Suaranusantara.com- Pada Minggu 7 Desember 2025 Gunung Semeru yang terletak di perbatasan Kabupaten Lumajang dan Malang, Jawa Timur, kembali menunjukkan aktivitas vulkaniknya dengan menyemburkan awan panas.
Tercatat, Gunung Semeru mengalami empat kali erupsi pada Minggu kemarin dengan rentang waktu yang berbeda-beda. Ketinggian letusan bervariasi bahkan mencapai satu kilometer dari atas puncak kawah.
Adapun Gunung Semeru erupsi dimulai pada Minggu dini hari pukul 04.14 WIB. Erupsi pertama ini menghasilkan kolom letusan setinggi sekitar 900 meter di atas puncak.
Kolom abu yang teramati berwarna putih hingga kelabu dengan intensitas tebal, bergerak ke arah selatan dan barat daya.
Kemudian, erupsi kedua terjadi pada pukul 05.10 WIB, menunjukkan peningkatan tinggi kolom letusan. Kali ini, kolom abu mencapai sekitar 1.000 meter di atas puncak, atau setara dengan 4.676 meter di atas permukaan laut.
Petugas Pos Pengamatan Gunung Semeru, Sigit Rian Alfian, dalam laporan tertulisnya menyatakan, “Erupsi kedua terjadi pada pukul 05.10 WIB dengan tinggi kolom letusan teramati sekitar 1.000 meter di atas puncak atau 4.676 meter di atas permukaan laut (mdpl),” ujarnya Minggu 7 Desember 2025.
Erupsi ketiga tercatat pada pukul 07.12 WIB, dengan tinggi kolom letusan yang konsisten mencapai 1.000 meter di atas puncak.
Kolom abu kembali terlihat berwarna putih hingga kelabu dengan intensitas tebal, mengarah ke barat daya.
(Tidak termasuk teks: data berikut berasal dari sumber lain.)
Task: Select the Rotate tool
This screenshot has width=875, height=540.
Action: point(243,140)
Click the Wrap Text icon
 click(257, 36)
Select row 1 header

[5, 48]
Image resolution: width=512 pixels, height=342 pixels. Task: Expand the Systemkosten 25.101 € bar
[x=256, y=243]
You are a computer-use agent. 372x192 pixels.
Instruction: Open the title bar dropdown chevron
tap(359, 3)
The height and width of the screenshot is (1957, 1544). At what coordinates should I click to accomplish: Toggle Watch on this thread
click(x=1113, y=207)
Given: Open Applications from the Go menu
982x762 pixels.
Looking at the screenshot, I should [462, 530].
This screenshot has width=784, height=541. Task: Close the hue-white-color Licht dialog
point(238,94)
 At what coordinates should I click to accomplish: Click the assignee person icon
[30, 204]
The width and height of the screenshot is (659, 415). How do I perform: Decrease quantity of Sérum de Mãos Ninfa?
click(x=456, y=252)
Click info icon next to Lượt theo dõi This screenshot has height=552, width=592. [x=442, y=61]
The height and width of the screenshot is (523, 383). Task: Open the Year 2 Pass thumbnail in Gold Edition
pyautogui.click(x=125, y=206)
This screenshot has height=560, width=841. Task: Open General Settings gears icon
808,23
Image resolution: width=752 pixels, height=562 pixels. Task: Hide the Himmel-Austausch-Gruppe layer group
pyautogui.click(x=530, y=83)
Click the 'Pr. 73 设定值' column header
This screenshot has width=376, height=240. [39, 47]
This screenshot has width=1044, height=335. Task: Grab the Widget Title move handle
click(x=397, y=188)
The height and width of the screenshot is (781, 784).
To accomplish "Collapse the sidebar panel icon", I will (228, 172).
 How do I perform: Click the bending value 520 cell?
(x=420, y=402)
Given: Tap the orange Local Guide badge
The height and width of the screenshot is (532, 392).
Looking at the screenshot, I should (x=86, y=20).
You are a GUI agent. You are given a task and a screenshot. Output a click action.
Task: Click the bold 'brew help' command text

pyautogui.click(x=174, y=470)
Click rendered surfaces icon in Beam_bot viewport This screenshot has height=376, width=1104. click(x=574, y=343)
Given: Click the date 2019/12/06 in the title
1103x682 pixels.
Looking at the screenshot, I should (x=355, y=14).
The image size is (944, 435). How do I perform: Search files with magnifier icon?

Ketiga erupsi ini terekam jelas di seismograf dengan amplitudo maksimum 22 mm, menunjukkan kekuatan letusan yang serupa.
Erupsi keempat terjadi pada pukul 14.19 WIB, meskipun visual letusan tidak teramati secara langsung.
Namun, kejadian ini tetap terekam di seismograf dengan amplitudo maksimum 21 mm. Durasi erupsi bervariasi, mulai dari 102 hingga 156 detik, mengindikasikan dinamika aktivitas vulkanik yang berkelanjutan.
Saat ini, Pusat Vulkanologi dan Mitigasi Bencana Geologi (PVMBG) masih menetapkan status Gunung Semeru pada Level III atau Siaga.
Penetapan status ini merupakan respons terhadap aktivitas vulkanik yang terus terjadi, termasuk erupsi Gunung Semeru yang berulang. Masyarakat diimbau untuk selalu waspada dan mematuhi setiap rekomendasi yang diberikan.